The CO2 Act: a sustainable investment?

What do climate policy and wealth accumulation have in common? They share key success factors: sound analysis, long-term strategy and the will to make decisions. Switzerland’s revised CO2 Act represents an opportunity to harness this potential and deserves the electorate’s support on June 13.
Article by Sven Bisang

Did you discuss climate policy at your last meeting with your bank advisor ? Probably not. I know I didn’t. Instead, you’ll have taken a detailed look at your portfolio and gauged how it had performed since your last meeting – taking stock the conventional way. At the end of the day, you want your assets to be invested on the basis of data and facts so as to minimise the cost in terms of losses and missed profits.

You’ll also have discussed your long-term strategy for wealth accumulation, always with a focus on the current situation and possible future scenarios. You’ll have considered whether your planning still meets your current needs, and, last but not least, you’ll have had some decisions to make. You’re the customer, after all, and it’s your decisions that set the course for successful growth in your assets over the long term.

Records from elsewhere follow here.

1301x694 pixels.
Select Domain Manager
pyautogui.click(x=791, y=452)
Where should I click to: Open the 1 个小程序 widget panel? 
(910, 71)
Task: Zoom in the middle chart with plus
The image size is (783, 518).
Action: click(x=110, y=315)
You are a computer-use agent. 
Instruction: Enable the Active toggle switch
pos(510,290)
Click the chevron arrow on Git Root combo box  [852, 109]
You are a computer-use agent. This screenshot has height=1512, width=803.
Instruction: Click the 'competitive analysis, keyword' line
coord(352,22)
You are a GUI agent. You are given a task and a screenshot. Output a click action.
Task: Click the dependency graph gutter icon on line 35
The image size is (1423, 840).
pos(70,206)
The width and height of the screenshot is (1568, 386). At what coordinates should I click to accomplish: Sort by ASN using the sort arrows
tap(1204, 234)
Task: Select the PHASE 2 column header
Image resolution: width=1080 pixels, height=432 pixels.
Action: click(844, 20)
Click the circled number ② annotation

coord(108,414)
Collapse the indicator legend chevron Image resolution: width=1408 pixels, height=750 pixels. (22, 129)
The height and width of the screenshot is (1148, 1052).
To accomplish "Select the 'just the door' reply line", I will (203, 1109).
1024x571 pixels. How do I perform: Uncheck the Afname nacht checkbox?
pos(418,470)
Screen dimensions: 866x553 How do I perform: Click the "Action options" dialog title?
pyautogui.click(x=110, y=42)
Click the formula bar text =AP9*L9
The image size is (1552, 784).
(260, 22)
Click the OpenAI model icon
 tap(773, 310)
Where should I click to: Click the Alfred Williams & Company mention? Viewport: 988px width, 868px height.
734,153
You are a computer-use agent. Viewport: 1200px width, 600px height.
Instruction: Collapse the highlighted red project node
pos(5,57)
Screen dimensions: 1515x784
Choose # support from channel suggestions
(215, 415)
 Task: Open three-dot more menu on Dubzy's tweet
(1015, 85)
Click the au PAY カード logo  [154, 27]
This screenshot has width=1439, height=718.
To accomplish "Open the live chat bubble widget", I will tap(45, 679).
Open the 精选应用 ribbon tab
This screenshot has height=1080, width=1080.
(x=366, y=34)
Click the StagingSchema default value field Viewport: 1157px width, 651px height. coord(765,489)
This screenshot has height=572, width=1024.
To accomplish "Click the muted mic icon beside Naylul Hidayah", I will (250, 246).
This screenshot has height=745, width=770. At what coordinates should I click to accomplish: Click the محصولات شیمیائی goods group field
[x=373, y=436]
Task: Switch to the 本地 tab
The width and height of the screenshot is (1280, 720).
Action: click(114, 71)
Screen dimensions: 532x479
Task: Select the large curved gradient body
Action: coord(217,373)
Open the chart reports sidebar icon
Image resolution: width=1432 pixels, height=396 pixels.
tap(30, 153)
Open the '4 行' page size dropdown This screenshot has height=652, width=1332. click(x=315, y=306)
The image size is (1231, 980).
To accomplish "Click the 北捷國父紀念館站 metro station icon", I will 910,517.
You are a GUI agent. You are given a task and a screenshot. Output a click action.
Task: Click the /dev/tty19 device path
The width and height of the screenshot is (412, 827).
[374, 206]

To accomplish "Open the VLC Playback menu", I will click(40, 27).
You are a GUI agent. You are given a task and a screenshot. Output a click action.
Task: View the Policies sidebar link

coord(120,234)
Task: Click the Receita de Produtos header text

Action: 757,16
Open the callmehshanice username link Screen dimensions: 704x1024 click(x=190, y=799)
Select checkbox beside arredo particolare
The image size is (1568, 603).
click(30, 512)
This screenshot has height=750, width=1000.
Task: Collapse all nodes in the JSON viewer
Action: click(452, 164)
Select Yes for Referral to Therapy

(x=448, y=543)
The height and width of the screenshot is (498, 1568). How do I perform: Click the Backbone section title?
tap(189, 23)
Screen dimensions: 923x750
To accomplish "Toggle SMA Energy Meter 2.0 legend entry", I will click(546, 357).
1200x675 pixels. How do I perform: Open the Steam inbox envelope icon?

Climate policy and sustainable wealth accumulation aren’t so different

You might be surprised by how similar the success factors for sustainable wealth accumulation and sustainable climate policy are. Your experience of discussions with your bank advisorwill thus stand you in good stead in the upcoming referendum on the revised CO2 Act.

Our country’s climate policy is geared to ensuring that it remains a good home for future generations, just as many investors are interested in leaving their children a good inheritance. The facts are clear: carbon dioxide emissions caused by humans are endangering this goal. It’s right and proper, therefore, that we work to reduce these emissions, and we’re certainly not alone. The signing of the Paris Agreement in 2015 represented a firm commitment by the international community.

But does Switzerland’s strategy promise long-term success? As with wealth accumulation, it’s vital to make forward-looking investments based on the information available today. Scientists believe that climate change has the potential to cause enormous damage. This means that reducing carbon dioxide emissions will bring economic benefits through lower future costs. The revised CO2 Act aims to ensure that polluters pay more going forward. The taxes it imposes are intended to promote renewable energy and building renovations, among other things. These investments will lead to greater prosperity for our country as a whole by mitigating the cost of climate change.

Will additional CO2 taxes be detrimental to my financial investments?

The new CO2 taxes will reduce the earnings potential of companies that emit large quantities of greenhouse gases. However, this should only be a short-term effect as companies can adapt their business models to more climate-friendly production and thereby reduce their CO2 tax burden. The CO2 Act will promote the development of new technologies and offer new investment opportunities. On top of this, we’re seeing returns on sustainable investments that match or even beat those of conventional investments. The CO2 Act thus offers far more opportunities than risks for investors who have realised which way the wind’s blowing.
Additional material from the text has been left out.